━━ Extracted text
It should come as no surprise to turnaround professionals or even casual readers that the retail industry is in a state of transition. However, contrary to the popular refrain, this transition does not signal that brick-and-mortar retail is dead, nor is it in the midst of an apocalypse.
The retail industry is evolving to respond to changes in consumer expectations of brick-and-mortar stores within omnichannel platforms. Customers now demand that retailers merge digital and physical experience rather than merely offer products for purchase. The ability to buy products online and pick them up in a store (BOPIS) is a simple example of what this merge can look like. However, the investment required to accommodate this shift is affected by debt-heavy balance sheets and increasing borrowing costs as interest rates rise.
As a result, retailers that are unwilling or unable to adapt may find themselves in a restructuring or sale scenario, often in bankruptcy. They must effectively execute store closing sales to achieve the near-term recovery goal of maximizing inventory value and exiting poor real estate, while considering the potential effects those decisions may have on preserving brand value over the long term for the go-forward enterprise.
Retail in 2018 will be remembered for Toys R Us, once a darling of the industry, going out of business. While a variety of factors contributed to its demise, principal among them was the company’s debt stemming from a $6.6 billion leveraged buyout in 2006. Despite being profitable, the company could not afford to continue making its $400 million interest payments, and was forced to file for Chapter 11 protection and ultimately shutter the business.
The refrain regarding excessive debt, heard often during the 2008 financial crisis, is rearing its head again. According to Fitch Ratings, between 2019 and 2025 debt maturities on high-yield borrowings will average $5 billion per year, compared to a relatively modest $1.9 billion maturing in 2018. Likewise, Moody’s forecasts $15 billion of retail debt maturities between 2018 and 2020, with $5.9 billion of that occurring in 2019 alone. As interest rates rise or credit markets tighten, retailers will find it more difficult to refinance or issue new debt, leaving those with maturing debt no choice but to file for bankruptcy.
As retailers face the prospect of a Chapter 11 filing, developing a cohesive plan to conduct store closing sales—often a necessary part of a retail restructuring due to lease costs—and preserve brand value become paramount. With the number of retailers filing for Chapter 11 poised to rise over the next several years, understanding the steps that will help retailers manage the pressures of maturing debt and navigate a Chapter 11 restructuring to a successful end is more relevant than ever.
━━━━
### Request A
In the article on retail restructuring, shorten the paragraph that begins "The refrain regarding excessive debt" into a brief bulleted list that keeps its main facts.
### Request B
Pick up the article on retail restructuring after its last sentence and write the next few paragraphs.
The data after the article on retail restructuring isn't needed for anything here.
━━ Data segment
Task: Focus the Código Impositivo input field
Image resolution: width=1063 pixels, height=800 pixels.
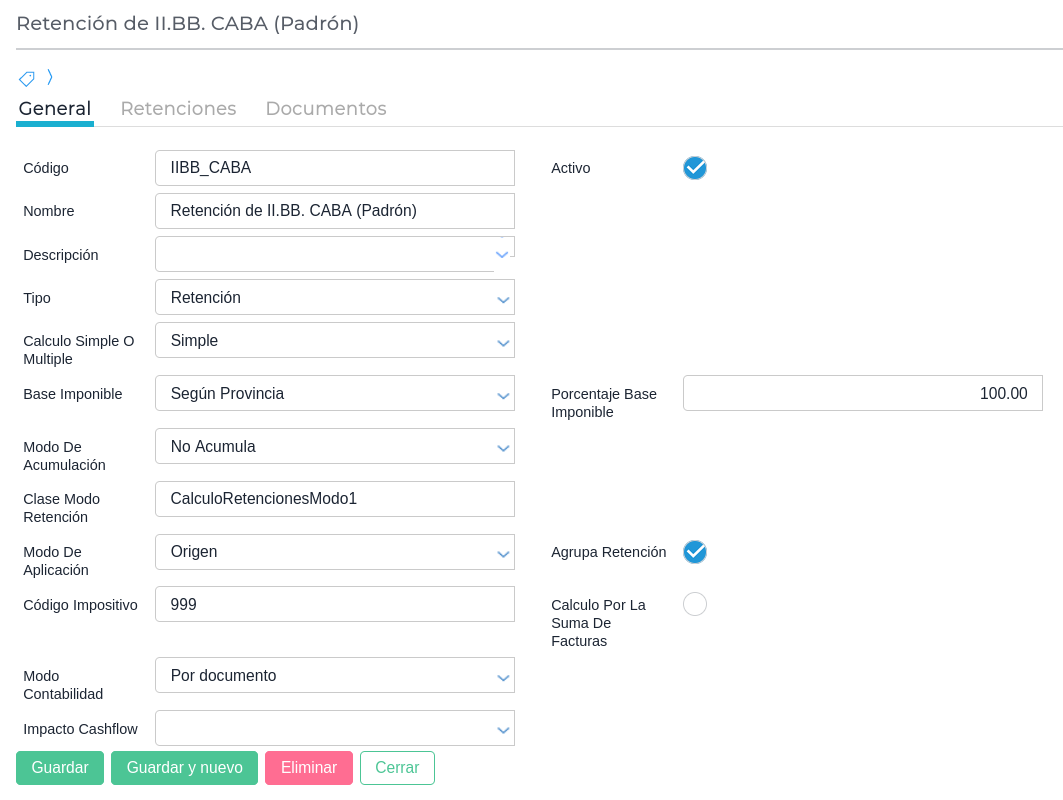Action: (x=334, y=605)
━━━━
### Task result A
- Worries about too much debt, often heard during the 2008 financial crisis, are back.
- Fitch Ratings: maturities on high-yield borrowings will average $5 billion a year from 2019 to 2025, compared with $1.9 billion maturing in 2018.
- Moody's: $15 billion of retail debt matures between 2018 and 2020, with $5.9 billion of it in 2019 alone.
- As interest rates rise or credit tightens, refinancing or issuing new debt gets harder, leaving retailers with maturing debt no choice but bankruptcy.

### Task result B
As a retailer generates a smaller portion of its revenues and profits from its store base, it will try to close underperforming stores to suit demand. This can be done in the ordinary course as part of a regular evaluation of a healthy retailer’s real estate portfolio or in the case of a distressed retailer, under the protections provided by Chapter 11. Often, however, completing a restructuring or M&A transaction will require a Chapter 11 filing to shed unprofitable leases and also provide a platform to maximize the value of any excess inventory.
Specifically, when it comes to retail Chapter 11 restructurings in which a debtor plans to sell a portion of its business as a going concern, store closing sales must be managed with an eye toward maintaining brand value, as decisions made during the store closing process can meaningfully impact that value.
Two considerations must be addressed: how to maximize the value of its excess inventory in closing stores, and how to prevent erosion of the brand in a going concern sale or restructuring. Importantly, the value of a retailer’s inventory in a store closing liquidation will play a major role in the success of a restructuring, as stakeholders will evaluate this short and predictable outcome against the potential long-term enterprise value of the business.
The most successful efforts harmonize recoveries in the short term on real estate; inventory; furniture, fixtures & equipment (FF&E); and other tangible assets with long-term intellectual property and brand value retention. Ultimately, in a Chapter 11 restructuring a retailer must find a way to establish and maintain a consistent customer experience and carefully craft sale messaging if a balance is to be achieved.
Inventory value is maximized when it is sold through the retail store base directly to the end consumer. In the context of a Chapter 11 retail restructuring, the company and its advisors identify underperforming store locations through which inventory and FF&E can be sold and slate them to close. Identifying the right real estate to exit is essential and can bring value in the short and long term. In addition to relieving the burden of operating unprofitable stores, ensuring that a retailer’s remaining stores are in desirable malls or areas with low vacancy rates can have a meaningful impact on brand value.
Once locations to be closed are identified, retailers should determine the capacity for how much, if any, additional inventory can be sold through the stores during the specified sale term. If there is additional capacity, other excess or unwanted inventory located in ongoing stores or distribution centers can be identified to be sold through the closing locations.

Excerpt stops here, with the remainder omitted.